Wait. What? The sudden change in his mood made me almost feel dizzy. It was like I had my own personal Dr. Jekyll and Mr. Hyde sitting next to me.
When I could finally get my mouth to stop opening and shutting like a fish, I shook my head and exhaled roughly. “Speaking of, I really need to get back to campus.” I stood to leave without giving him the chance to say no.
Without another word, Blake followed me out to the car. We didn’t say anything on the drive back but he put his hand on my thigh again. Was I imagining how tight he was holding it? When we arrived at the dorm, he parked in one of the spaces rather than letting me out in front. I grabbed the handle to open the door and he pushed down on my thigh, gripping it tighter. I turned to look at him and was surprised to see he still looked light and easygoing.
“I’ll get the door for you. Wait here for just a second.”
“Well, thanks for the coff—”
He caught me around the waist, pushed me up against the wall, and kissed me roughly, interrupting my good-bye.

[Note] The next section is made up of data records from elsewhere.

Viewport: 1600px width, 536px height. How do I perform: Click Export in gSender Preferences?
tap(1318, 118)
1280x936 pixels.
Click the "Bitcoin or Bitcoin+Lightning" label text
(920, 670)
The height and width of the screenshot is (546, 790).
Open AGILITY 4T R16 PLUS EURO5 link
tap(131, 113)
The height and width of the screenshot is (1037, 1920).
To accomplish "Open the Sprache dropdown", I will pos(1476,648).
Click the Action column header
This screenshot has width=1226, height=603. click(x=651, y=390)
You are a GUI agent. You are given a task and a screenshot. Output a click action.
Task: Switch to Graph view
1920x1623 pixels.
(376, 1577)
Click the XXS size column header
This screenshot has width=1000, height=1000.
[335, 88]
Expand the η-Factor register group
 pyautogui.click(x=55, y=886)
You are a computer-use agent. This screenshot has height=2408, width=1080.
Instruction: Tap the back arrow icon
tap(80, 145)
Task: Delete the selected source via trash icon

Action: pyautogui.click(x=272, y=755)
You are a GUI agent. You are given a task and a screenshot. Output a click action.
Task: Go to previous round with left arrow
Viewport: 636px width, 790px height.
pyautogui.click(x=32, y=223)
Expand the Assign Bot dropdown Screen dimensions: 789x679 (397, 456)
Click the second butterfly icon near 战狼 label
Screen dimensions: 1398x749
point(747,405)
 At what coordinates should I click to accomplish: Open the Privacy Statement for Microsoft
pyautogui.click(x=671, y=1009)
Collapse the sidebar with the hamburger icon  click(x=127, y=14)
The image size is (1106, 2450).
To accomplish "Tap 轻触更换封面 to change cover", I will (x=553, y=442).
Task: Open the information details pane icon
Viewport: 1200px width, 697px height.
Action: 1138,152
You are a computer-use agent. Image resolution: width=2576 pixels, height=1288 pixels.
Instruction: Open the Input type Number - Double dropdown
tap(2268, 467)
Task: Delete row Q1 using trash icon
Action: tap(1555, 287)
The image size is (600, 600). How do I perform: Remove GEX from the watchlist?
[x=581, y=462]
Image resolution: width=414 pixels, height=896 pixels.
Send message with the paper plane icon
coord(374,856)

Before I had time to realize what was happening and push him away, his body left mine and he started backing up toward his car.
“I’ll see you later.” He winked, then turned away from me.
I have no idea what my face looked like; I couldn’t even pin down an emotion. I was disgusted, annoyed, confused, and pissed. It took a second before I was able to compose myself. I shook out my arms and walked up to my room.
I didn’t know if I was ready to tell Candice about this, or if I even wanted to. Knowing her, she’d somehow turn it around so that I had done something wrong or I didn’t know how to kiss. Needless to say, I was dreading facing her. Luck was on my side. Eric must still have been in there, because the door was locked, and on the mini whiteboard attached to our wall in Candice’s writing were the words “DON’T come in.” I texted Candice, asking her to put my laptop and books outside while I went to the bathroom so I wouldn’t be subjected to a flushed and rumpled Candice and Eric. After I picked those up, I went back to the common room and pulled out my phone to finally text Aaron back.
Great. Like I wanted to go there again. I sighed, cracked open a book, and tried not to think about Blake.
WITH THE STUDYING I’d done before the group and the five hours with them, I felt fully prepared for this final and was glad it was on Monday. Once that was out of the way, I only had two days left of easy finals and this year would be over.
I was still wired from all the espresso I’d sucked down in the last few hours, and since it was a twenty- four-hour Starbucks, I decided to stay in the cafe and write in my journal. After my parents’ accident, Candice’s parents tried everything to get me to talk. I think they were afraid I would never come out of my depression. Her brother, Eli, had been the only one who had known how to handle me—so to speak. He’d been home from college for the summer when the accident happened, and unlike his first few years away, he came back every weekend to see me once school started up again. He would hold me while I stared off into space and never spoke a word. Eli’s form of healing was my favorite, since it was silent, but we all knew he couldn’t be there for me forever. One night when I got home from school there was a journal on my bed with a note from Candice’s dad, George. He suggested using the journal to write to my parents like they were still here. At first it freaked me out, but I told him I would try, and I’m glad I did. Even I could see the difference in myself. I wrote to them every day, even if it was just a few lines. But I viewed it as a way of continuing our family time. Every night after dinner while I was growing up, we’d pile on the couches, turn on the TV, and talk about our day while watching whatever shows were on that night. So that’s what I did. I just told them what was going on in my life like I would have if they were still there.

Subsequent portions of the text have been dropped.